Según el secretario de cultura, se gastaron 15 millones de pesos en la construcción y espectáculos del Paseo del Bicentenario. Sin embargo, en la mayoría de los medios se evaluó, como cifra más cercana a la realidad, la de 40 millones de pesos. Creíble, si se considera que sólo por la limpieza de la Av. 9 de Julio, el gobierno nacional le tuvo que transferir dos millones al gobierno de la ciudad.

En el Centenario se construyó el Palacio de Correos, que ahora fue remodelado y convertido en Centro Cultural del Bicentenario. ¿El costo? Cuando esté terminado, se habrán gastado 900 millones. ¿Cuántas viviendas populares se podrían construir con ese dinero?

Sólo cien millones, pero de dólares, se fueron en la restauración del Teatro Colón, mientras en el Hospital Garrahan revientan las cloacas en la sala de guardia, repleta de niños inmunodeprimidos, y, en el mismo Colón renovado, prosigue el conflicto con los trabajadores, por las malas condiciones laborales y 138 de ellos que fueron desplazados a la administración pública comunal.

Los gobiernos provinciales no dejaron de hacer lo suyo. En San Luis, por ejemplo, el gobernador Rodríguez Saá hizo construir una nueva casa de gobierno, en forma de pirámide luminosa, que remite al antiguo Egipto y costó 350 millones. El 25, durante su inauguración, los docentes en lucha repartían volantes denunciando: “el pueblo debe pagar los delirios del faraón”.

En Neuquén se inauguró la Plaza del Bicentenario, a un costo de un millón de pesos, y, en Tucumán, Néstor Kirchner en persona cortó la cinta inaugural del moderno y nuevo edificio del PJ, en pleno centro, que costó 2.700.000 pesos y seguramente no se pagó con los aportes de los afiliados.
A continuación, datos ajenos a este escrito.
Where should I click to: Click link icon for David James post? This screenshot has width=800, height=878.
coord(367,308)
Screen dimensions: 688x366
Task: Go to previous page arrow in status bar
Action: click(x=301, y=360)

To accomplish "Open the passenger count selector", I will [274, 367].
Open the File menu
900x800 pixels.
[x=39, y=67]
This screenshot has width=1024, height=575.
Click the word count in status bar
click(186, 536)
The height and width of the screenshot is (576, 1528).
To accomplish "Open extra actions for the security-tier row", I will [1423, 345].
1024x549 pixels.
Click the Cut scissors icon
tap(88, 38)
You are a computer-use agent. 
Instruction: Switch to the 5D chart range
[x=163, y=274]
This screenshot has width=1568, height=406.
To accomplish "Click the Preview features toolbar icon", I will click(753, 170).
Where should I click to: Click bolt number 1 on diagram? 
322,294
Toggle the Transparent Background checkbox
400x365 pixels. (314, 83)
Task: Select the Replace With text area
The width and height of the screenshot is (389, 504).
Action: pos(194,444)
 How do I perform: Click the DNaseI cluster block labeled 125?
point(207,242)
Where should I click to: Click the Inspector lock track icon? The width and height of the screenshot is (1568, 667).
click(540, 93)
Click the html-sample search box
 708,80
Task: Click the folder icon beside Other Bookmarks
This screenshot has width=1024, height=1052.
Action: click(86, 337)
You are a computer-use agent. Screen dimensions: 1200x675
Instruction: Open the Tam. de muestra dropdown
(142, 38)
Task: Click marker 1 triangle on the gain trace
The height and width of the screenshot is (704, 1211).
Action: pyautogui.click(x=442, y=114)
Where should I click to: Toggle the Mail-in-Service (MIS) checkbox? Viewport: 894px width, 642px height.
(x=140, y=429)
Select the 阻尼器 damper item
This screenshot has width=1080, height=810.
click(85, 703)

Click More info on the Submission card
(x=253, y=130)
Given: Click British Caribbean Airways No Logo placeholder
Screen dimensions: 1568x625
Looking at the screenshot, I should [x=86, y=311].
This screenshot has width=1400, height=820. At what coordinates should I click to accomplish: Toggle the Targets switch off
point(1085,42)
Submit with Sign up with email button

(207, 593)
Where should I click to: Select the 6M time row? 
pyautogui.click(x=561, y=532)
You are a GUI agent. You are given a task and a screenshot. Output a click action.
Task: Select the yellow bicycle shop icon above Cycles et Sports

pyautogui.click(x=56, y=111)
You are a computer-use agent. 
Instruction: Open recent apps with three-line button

Un verdadero despilfarro, sin olvidar los formidables pagos a los artistas que participaron. Pero la fiesta no terminó. A lo largo del año, siempre con la excusa del Bicentenario, están previstas inauguraciones a lo largo y ancho del país, que, en cada oportunidad, darán la plataforma a un acto de campaña no declarado y al deslizamiento de los dineros correspondientes a los bolsillos de empresarios y funcionarios, los únicos que se benefician, mientras la inflación se come los salarios y el pueblo trabajador vive cada vez peor.